At ten o’clock each Sabbath morning Robb the beadle tinkled the first bell; at the second the congregation moved into the kirk, and Peter Pennecuik, who acted as precentor, led the opening psalm, reading each line before it was sung. When Robb jerked the third bell, David entered the pulpit and began with prayer. At one o’clock the people dispersed, those who came from a distance to Lucky Weir’s ale-house; and at two fell the second service, which concluded at four with the coming of the dark. The kirk, with its earthen floor, was cold as a charnel-house, and the dimness of the light tried even David’s young eyes. The people sat shivering on their little stools, each with the frozen decorum and strained attention which was their Sabbath ritual.

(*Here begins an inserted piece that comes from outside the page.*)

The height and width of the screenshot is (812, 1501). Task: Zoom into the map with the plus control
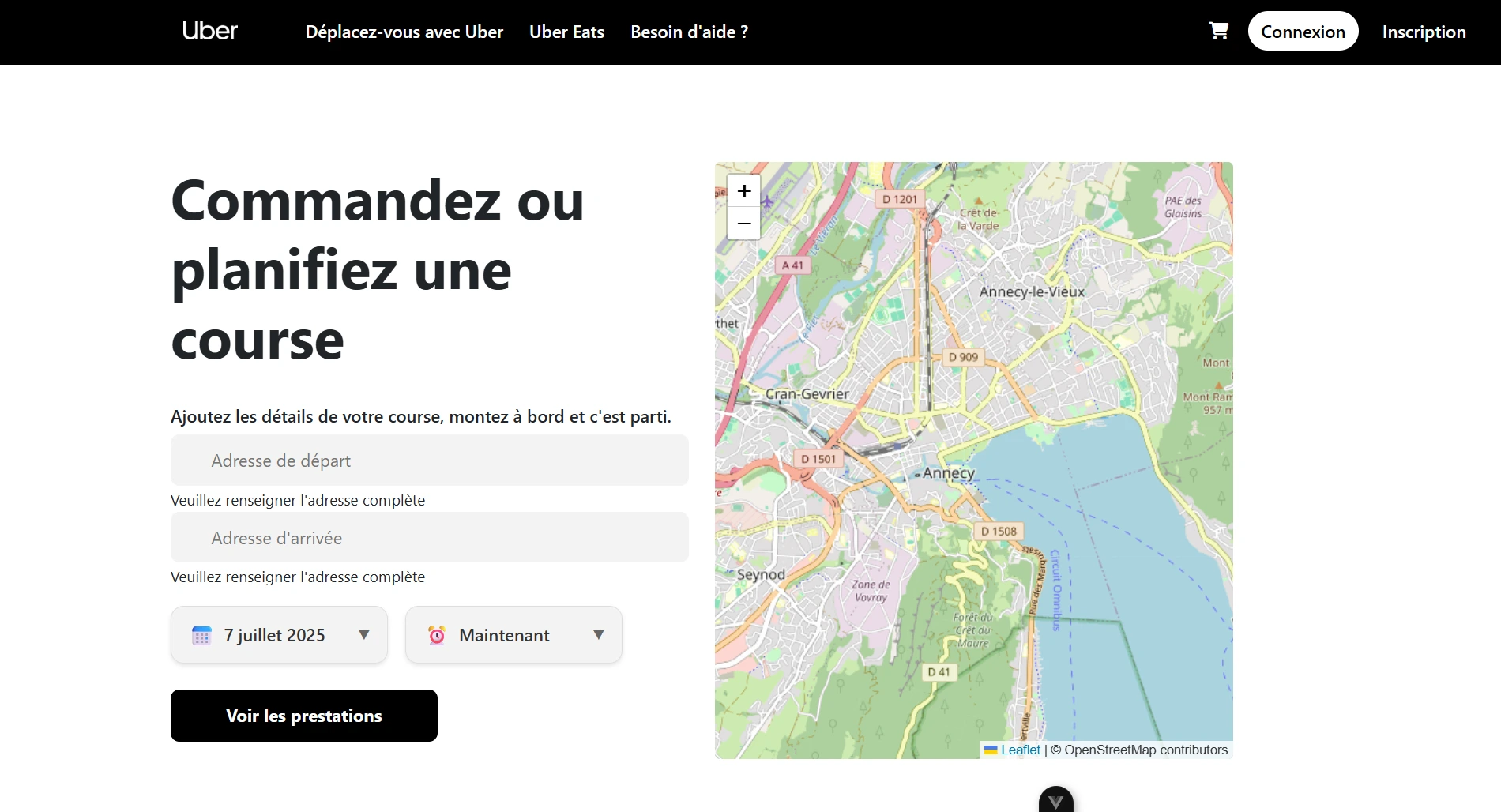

To the minister it seemed often as if he were speaking to sheeted tombstones, he felt as if his hearers were at an infinite distance from him, and only on rare occasions, when some shining text of Scripture moved his soul and he spoke simply and with emotion, did he feel any contact with his flock.

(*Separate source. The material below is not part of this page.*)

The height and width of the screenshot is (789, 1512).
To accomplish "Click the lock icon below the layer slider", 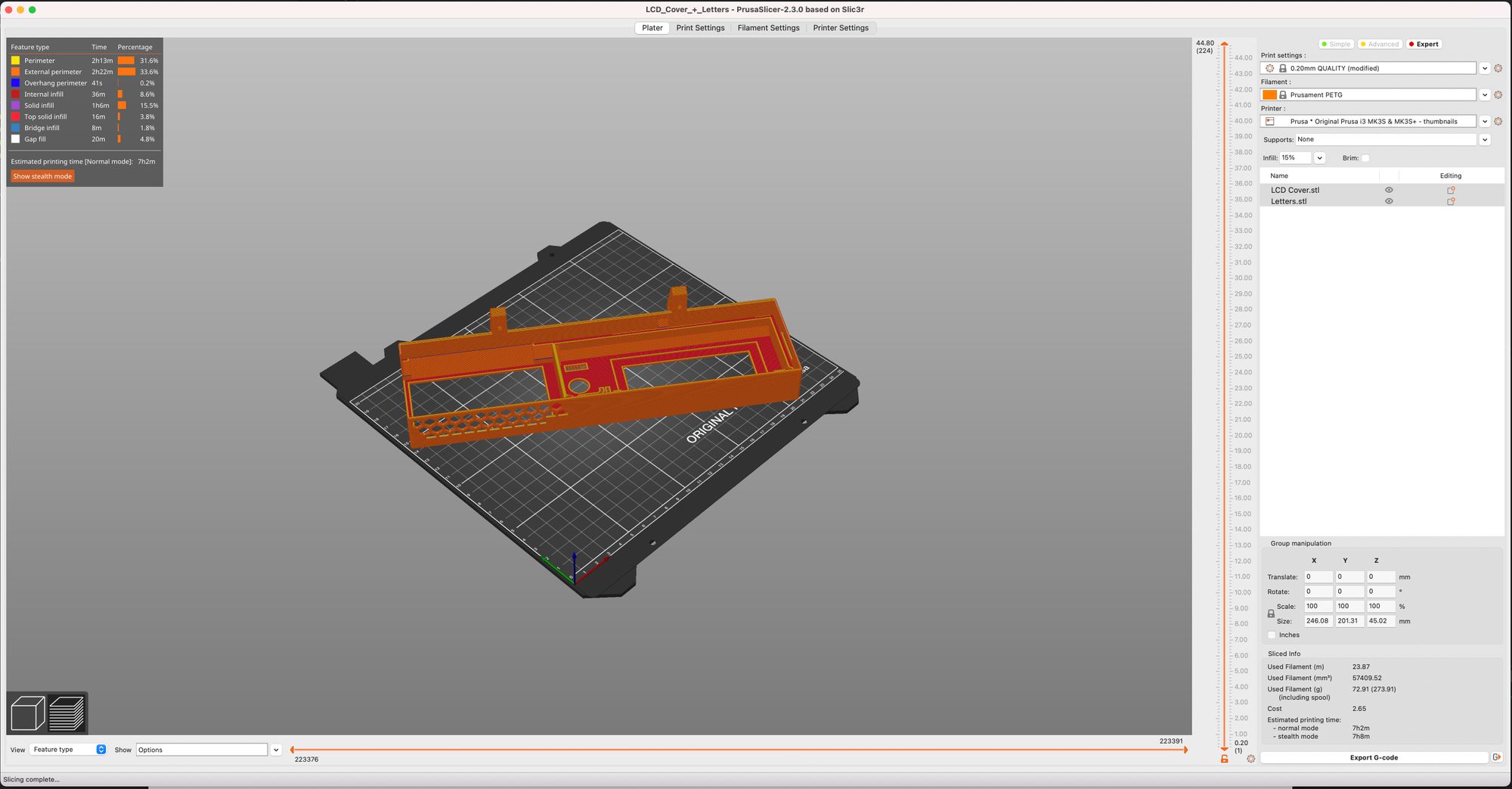I will point(1224,759).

But his sermons were approved. Peter Pennecuik gave it as his verdict that he was a “deep” preacher and sound in the fundamentals. Others, remembering the thrill that sometimes came into his voice, called him an “affectionate” preacher, and credited him with “unction.” But there were many that longed for stronger fare, something more marrowy and awful, pictures of the hell of torment which awaited those who were not of the Elect. He had the “sough,” no doubt, but it was a gentle west wind, and not the stern Euroclydon which should call sinners to repentance. Their minister was a man of God, but he was young; years might add weight to him and give him the thunders of Sinai.

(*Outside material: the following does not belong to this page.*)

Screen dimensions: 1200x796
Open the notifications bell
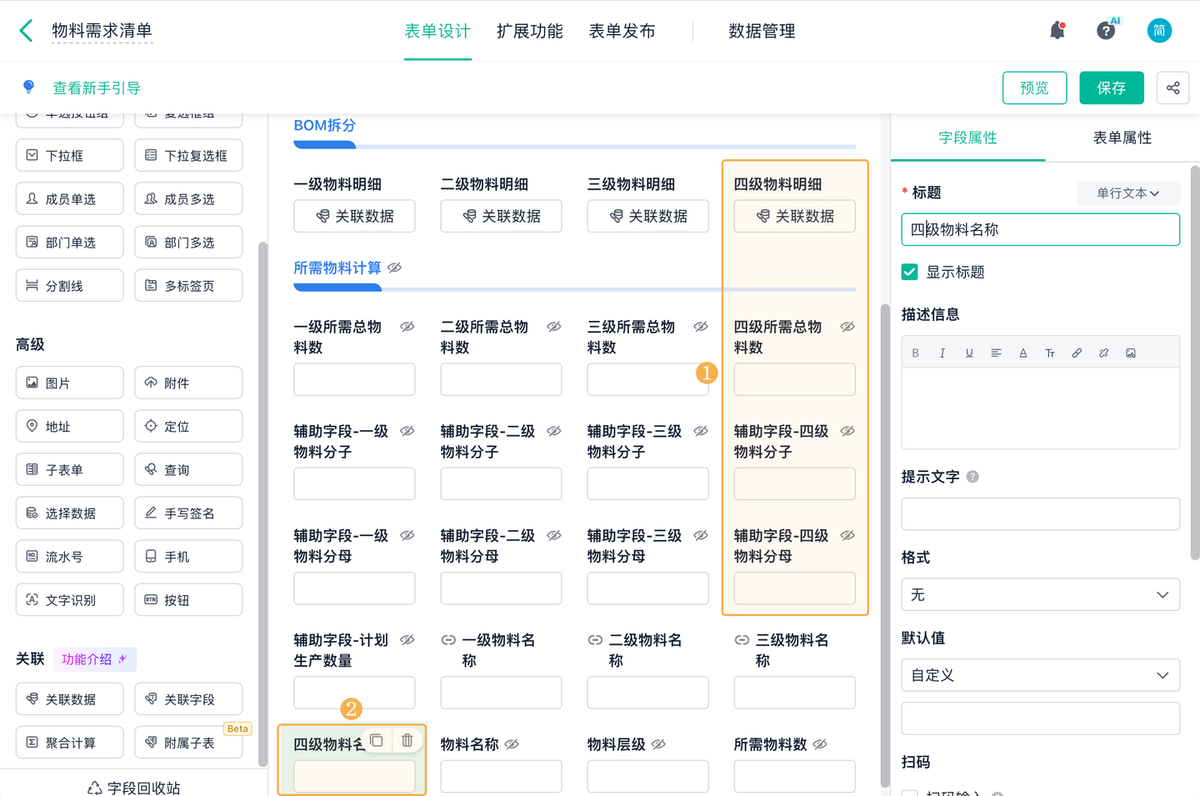[x=1057, y=31]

To David the Sabbath services were the least of his duties. He had come to Woodilee with his heart full of the mighty books which he would write in the solitude of his upper chamber. The chief was that work on the prophet Isaiah which should be for all time a repository of sacred learning, so that Sempill on Isaiah would be quoted reverently, like Luther on the Galatians or Calvin on the Romans. In the autumn evenings he had sketched the lines of his masterpiece, and before the great snow he had embarked on its prolegomena. But the storm made a breach in his studies. He felt himself called to more urgent duties, for he was a pastor of souls before he was a scholar. His visitations and catechizings among his flock were his chief care, and he began to win a name for diligence. On nights when even a shepherd would have kept the ingle side, David would arrive at a moorland cottage, and many a time Isobel had to welcome in the small hours a dripping or frozen master, thaw him by her kitchen fire, and feed him with hot ale and bannocks, while he recounted his adventures. He was strong and buoyant, and he loved the life, which seemed to him to have the discipline of a soldier. His face high-coloured by weather, his cheerful eyes, and his boyish voice and laugh were soon popular in the length of the parish. “He is a couthy lad,” said the old wives, “and for a man o’ God he’s terrible like a plain body.”